MATERIAL FOR THIS TASK:
*****

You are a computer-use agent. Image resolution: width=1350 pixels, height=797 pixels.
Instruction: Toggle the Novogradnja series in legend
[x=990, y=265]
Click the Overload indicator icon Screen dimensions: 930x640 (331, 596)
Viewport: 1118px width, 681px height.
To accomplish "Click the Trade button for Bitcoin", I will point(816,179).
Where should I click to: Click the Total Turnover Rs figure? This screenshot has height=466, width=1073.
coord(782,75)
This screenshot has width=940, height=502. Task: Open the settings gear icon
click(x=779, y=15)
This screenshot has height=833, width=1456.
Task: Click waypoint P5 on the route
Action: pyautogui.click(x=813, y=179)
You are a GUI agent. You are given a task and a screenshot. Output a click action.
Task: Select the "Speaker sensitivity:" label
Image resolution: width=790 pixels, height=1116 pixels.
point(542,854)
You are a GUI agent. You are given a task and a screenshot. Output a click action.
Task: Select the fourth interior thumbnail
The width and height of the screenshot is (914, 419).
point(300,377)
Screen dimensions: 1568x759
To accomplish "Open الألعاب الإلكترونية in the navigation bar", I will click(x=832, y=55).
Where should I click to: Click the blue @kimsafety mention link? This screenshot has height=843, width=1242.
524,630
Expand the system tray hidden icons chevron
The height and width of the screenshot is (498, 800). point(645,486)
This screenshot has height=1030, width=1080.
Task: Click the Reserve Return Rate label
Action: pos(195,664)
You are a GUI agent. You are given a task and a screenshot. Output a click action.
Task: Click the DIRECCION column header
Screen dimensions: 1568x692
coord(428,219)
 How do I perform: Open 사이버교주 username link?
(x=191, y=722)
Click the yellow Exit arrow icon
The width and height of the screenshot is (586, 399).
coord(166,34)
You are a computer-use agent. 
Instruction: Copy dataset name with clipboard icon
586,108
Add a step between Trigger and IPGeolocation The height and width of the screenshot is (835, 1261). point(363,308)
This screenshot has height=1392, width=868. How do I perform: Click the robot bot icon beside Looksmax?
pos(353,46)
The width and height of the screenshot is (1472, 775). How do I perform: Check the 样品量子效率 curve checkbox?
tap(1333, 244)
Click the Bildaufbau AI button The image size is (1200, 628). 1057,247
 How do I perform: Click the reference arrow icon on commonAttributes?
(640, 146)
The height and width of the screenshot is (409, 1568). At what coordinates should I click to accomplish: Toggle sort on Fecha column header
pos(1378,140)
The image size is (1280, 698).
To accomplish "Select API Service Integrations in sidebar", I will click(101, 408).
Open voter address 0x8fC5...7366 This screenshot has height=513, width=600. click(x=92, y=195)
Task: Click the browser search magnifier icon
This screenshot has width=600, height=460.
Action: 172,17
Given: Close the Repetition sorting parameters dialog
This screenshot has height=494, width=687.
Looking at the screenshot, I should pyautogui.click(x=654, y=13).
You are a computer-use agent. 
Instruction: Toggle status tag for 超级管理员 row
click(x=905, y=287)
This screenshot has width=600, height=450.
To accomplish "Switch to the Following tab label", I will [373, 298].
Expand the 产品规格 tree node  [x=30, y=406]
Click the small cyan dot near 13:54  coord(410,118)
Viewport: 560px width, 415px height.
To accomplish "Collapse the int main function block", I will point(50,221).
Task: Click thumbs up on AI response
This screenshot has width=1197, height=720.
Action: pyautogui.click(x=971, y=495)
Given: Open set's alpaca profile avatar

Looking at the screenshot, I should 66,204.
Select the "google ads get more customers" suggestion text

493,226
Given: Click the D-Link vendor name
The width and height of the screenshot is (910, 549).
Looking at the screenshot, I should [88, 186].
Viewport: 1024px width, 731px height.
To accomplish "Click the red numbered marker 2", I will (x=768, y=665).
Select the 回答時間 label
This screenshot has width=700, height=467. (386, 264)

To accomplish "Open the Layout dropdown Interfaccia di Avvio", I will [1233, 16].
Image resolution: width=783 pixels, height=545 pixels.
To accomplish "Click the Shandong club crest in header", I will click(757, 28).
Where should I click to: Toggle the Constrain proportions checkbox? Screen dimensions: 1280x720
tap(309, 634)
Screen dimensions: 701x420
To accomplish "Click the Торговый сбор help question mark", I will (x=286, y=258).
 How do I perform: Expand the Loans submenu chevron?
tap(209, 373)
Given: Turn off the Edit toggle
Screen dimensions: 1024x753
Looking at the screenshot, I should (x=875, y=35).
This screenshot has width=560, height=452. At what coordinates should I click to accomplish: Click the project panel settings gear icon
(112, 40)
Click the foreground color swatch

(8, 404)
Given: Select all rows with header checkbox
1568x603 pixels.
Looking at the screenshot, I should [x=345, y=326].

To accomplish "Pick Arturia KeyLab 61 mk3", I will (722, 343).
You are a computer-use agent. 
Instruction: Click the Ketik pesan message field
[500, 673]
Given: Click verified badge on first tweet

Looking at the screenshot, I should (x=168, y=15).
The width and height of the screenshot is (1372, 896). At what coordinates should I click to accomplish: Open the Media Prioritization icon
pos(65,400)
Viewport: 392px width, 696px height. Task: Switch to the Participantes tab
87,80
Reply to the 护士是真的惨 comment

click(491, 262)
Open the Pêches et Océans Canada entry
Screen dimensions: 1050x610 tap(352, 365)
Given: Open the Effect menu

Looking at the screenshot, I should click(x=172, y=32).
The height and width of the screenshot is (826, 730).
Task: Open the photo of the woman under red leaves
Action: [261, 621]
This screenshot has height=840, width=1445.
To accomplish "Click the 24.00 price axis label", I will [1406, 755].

*****

Output the material verbatim, including every line.

You are a computer-use agent. Image resolution: width=1350 pixels, height=797 pixels.
Instruction: Toggle the Novogradnja series in legend
[x=990, y=265]
Click the Overload indicator icon Screen dimensions: 930x640 (331, 596)
Viewport: 1118px width, 681px height.
To accomplish "Click the Trade button for Bitcoin", I will point(816,179).
Where should I click to: Click the Total Turnover Rs figure? This screenshot has height=466, width=1073.
coord(782,75)
This screenshot has width=940, height=502. Task: Open the settings gear icon
click(x=779, y=15)
This screenshot has height=833, width=1456.
Task: Click waypoint P5 on the route
Action: pyautogui.click(x=813, y=179)
You are a GUI agent. You are given a task and a screenshot. Output a click action.
Task: Select the "Speaker sensitivity:" label
Image resolution: width=790 pixels, height=1116 pixels.
point(542,854)
You are a GUI agent. You are given a task and a screenshot. Output a click action.
Task: Select the fourth interior thumbnail
The width and height of the screenshot is (914, 419).
point(300,377)
Screen dimensions: 1568x759
To accomplish "Open الألعاب الإلكترونية in the navigation bar", I will click(x=832, y=55).
Where should I click to: Click the blue @kimsafety mention link? This screenshot has height=843, width=1242.
524,630
Expand the system tray hidden icons chevron
The height and width of the screenshot is (498, 800). point(645,486)
This screenshot has height=1030, width=1080.
Task: Click the Reserve Return Rate label
Action: pos(195,664)
You are a GUI agent. You are given a task and a screenshot. Output a click action.
Task: Click the DIRECCION column header
Screen dimensions: 1568x692
coord(428,219)
 How do I perform: Open 사이버교주 username link?
(x=191, y=722)
Click the yellow Exit arrow icon
The width and height of the screenshot is (586, 399).
coord(166,34)
You are a computer-use agent. 
Instruction: Copy dataset name with clipboard icon
586,108
Add a step between Trigger and IPGeolocation The height and width of the screenshot is (835, 1261). point(363,308)
This screenshot has height=1392, width=868. How do I perform: Click the robot bot icon beside Looksmax?
pos(353,46)
The width and height of the screenshot is (1472, 775). How do I perform: Check the 样品量子效率 curve checkbox?
tap(1333, 244)
Click the Bildaufbau AI button The image size is (1200, 628). 1057,247
 How do I perform: Click the reference arrow icon on commonAttributes?
(640, 146)
The height and width of the screenshot is (409, 1568). At what coordinates should I click to accomplish: Toggle sort on Fecha column header
pos(1378,140)
The image size is (1280, 698).
To accomplish "Select API Service Integrations in sidebar", I will click(101, 408).
Open voter address 0x8fC5...7366 This screenshot has height=513, width=600. click(x=92, y=195)
Task: Click the browser search magnifier icon
This screenshot has width=600, height=460.
Action: 172,17
Given: Close the Repetition sorting parameters dialog
This screenshot has height=494, width=687.
Looking at the screenshot, I should pyautogui.click(x=654, y=13).
You are a computer-use agent. 
Instruction: Toggle status tag for 超级管理员 row
click(x=905, y=287)
This screenshot has width=600, height=450.
To accomplish "Switch to the Following tab label", I will [373, 298].
Expand the 产品规格 tree node  [x=30, y=406]
Click the small cyan dot near 13:54  coord(410,118)
Viewport: 560px width, 415px height.
To accomplish "Collapse the int main function block", I will point(50,221).
Task: Click thumbs up on AI response
This screenshot has width=1197, height=720.
Action: pyautogui.click(x=971, y=495)
Given: Open set's alpaca profile avatar

Looking at the screenshot, I should 66,204.
Select the "google ads get more customers" suggestion text

493,226
Given: Click the D-Link vendor name
The width and height of the screenshot is (910, 549).
Looking at the screenshot, I should [88, 186].
Viewport: 1024px width, 731px height.
To accomplish "Click the red numbered marker 2", I will (x=768, y=665).
Select the 回答時間 label
This screenshot has width=700, height=467. (386, 264)

To accomplish "Open the Layout dropdown Interfaccia di Avvio", I will [1233, 16].
Image resolution: width=783 pixels, height=545 pixels.
To accomplish "Click the Shandong club crest in header", I will click(757, 28).
Where should I click to: Toggle the Constrain proportions checkbox? Screen dimensions: 1280x720
tap(309, 634)
Screen dimensions: 701x420
To accomplish "Click the Торговый сбор help question mark", I will (x=286, y=258).
 How do I perform: Expand the Loans submenu chevron?
tap(209, 373)
Given: Turn off the Edit toggle
Screen dimensions: 1024x753
Looking at the screenshot, I should (x=875, y=35).
This screenshot has width=560, height=452. At what coordinates should I click to accomplish: Click the project panel settings gear icon
(112, 40)
Click the foreground color swatch

(8, 404)
Given: Select all rows with header checkbox
1568x603 pixels.
Looking at the screenshot, I should [x=345, y=326].

To accomplish "Pick Arturia KeyLab 61 mk3", I will (722, 343).
You are a computer-use agent. 
Instruction: Click the Ketik pesan message field
[500, 673]
Given: Click verified badge on first tweet

Looking at the screenshot, I should (x=168, y=15).
The width and height of the screenshot is (1372, 896). At what coordinates should I click to accomplish: Open the Media Prioritization icon
pos(65,400)
Viewport: 392px width, 696px height. Task: Switch to the Participantes tab
87,80
Reply to the 护士是真的惨 comment

click(491, 262)
Open the Pêches et Océans Canada entry
Screen dimensions: 1050x610 tap(352, 365)
Given: Open the Effect menu

Looking at the screenshot, I should click(x=172, y=32).
The height and width of the screenshot is (826, 730).
Task: Open the photo of the woman under red leaves
Action: [261, 621]
This screenshot has height=840, width=1445.
To accomplish "Click the 24.00 price axis label", I will [1406, 755].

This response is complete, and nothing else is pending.